Gran prova di carattere dei Grizzlies, che probabilmente hanno colto la vittoria che cambia definitivamente la serie in loro favore, avendo rimontato dal -17 del primo tempo ed essendosi imposti sui Thunder per 103-97. Ora per Oklahoma si fa durissima: la serie è sul 3-1 e dovrà annullare ben 2 match point agli avversari per provare a giocarsela a gara 7. Dopo la rimonta di Memphis, le due squadre si sono risposte colpo su colpo e non sono bastati quattro quarti per decretare un vincitore: Kevin Durant (27 punti) ha firmato il canestro del 94 pari, allungando il match all’overtime. Qui KD e compagni sono andati a sbattere contro la difesa dei padroni di casa: i Thunder hanno segnato solo uno dei nove tiri tentati nei 5’ aggiuntivi (0/5 di Durant) ed i Grizzlies hanno fatto un ulteriore passo verso una storica finale di Conference. Ancora una volta dominanti sotto le plance i due lunghi di casa: Marc Gasol non si è fatto distrarre dall’assurda decisione della NBA di relegarlo al secondo miglior quintetto difensivo ed ha messo a referto 23 punti e 11 rimbalzi; non è stato da meno Zach Randolph, che ha portato alla causa 23 punti e 12 rimbalzi. Molto bene anche Mike Conley che, pur non tirando con grandi percentuali, è stato fondamentale con 24 punti, 5 assist, 1 sola palla persa ed addirittura 4 stoppate!
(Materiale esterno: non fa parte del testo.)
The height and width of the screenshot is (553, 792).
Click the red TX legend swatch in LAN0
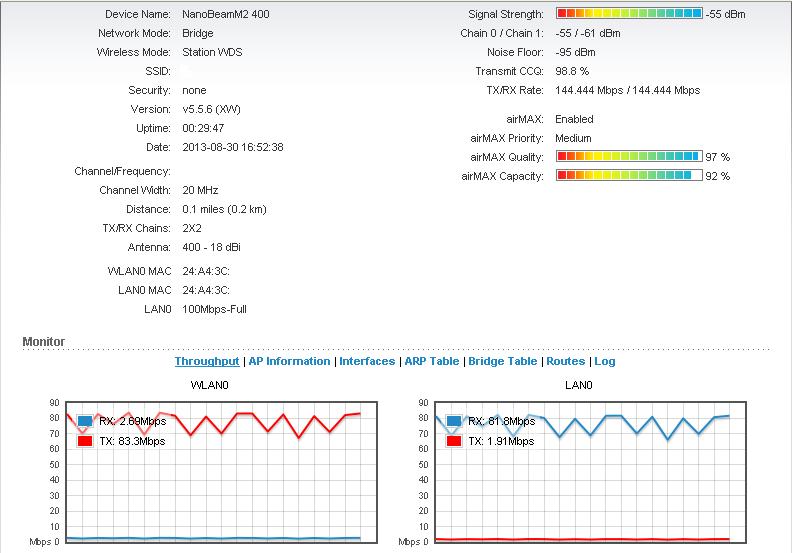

Quando Nate Robinson tira con 0/12 dal campo e chiude con 0 punti segnati, significa che i Bulls hanno davvero finito la benzina. Gara 4 purtroppo non ha regalato grandi emozioni: gli Heat sono sempre stati in controllo, firmando l’allungo decisivo nel terzo quarto. E’ bastato un LeBron James da 27 punti, 8 assist e 7 rimbalzi per avere meglio degli esausti e sempre più corti Bulls: stanotte non solo Nate non è riuscito a segnare ed a far girare la squadra, ma anche i vari Carlos Boozer (dannosissimo stasera, un giocatore con grandi mezzi ma stupido cestisticamente parlando), Marco Belinelli e Joakim Noah sono apparsi in grande difficoltà ed a corto di energia. Di sicuro a Chicago l’amarezza è tanta, perché se ci fossero stati due giocatori come Luol Deng e Kirk Hinrich, forse oggi la serie sarebbe stata molto più equilibrata. Ma si sa, lo sport non si fa con i se e con i ma, quindi brava Miami a portarsi sul 3-1 dopo la sconfitta iniziale.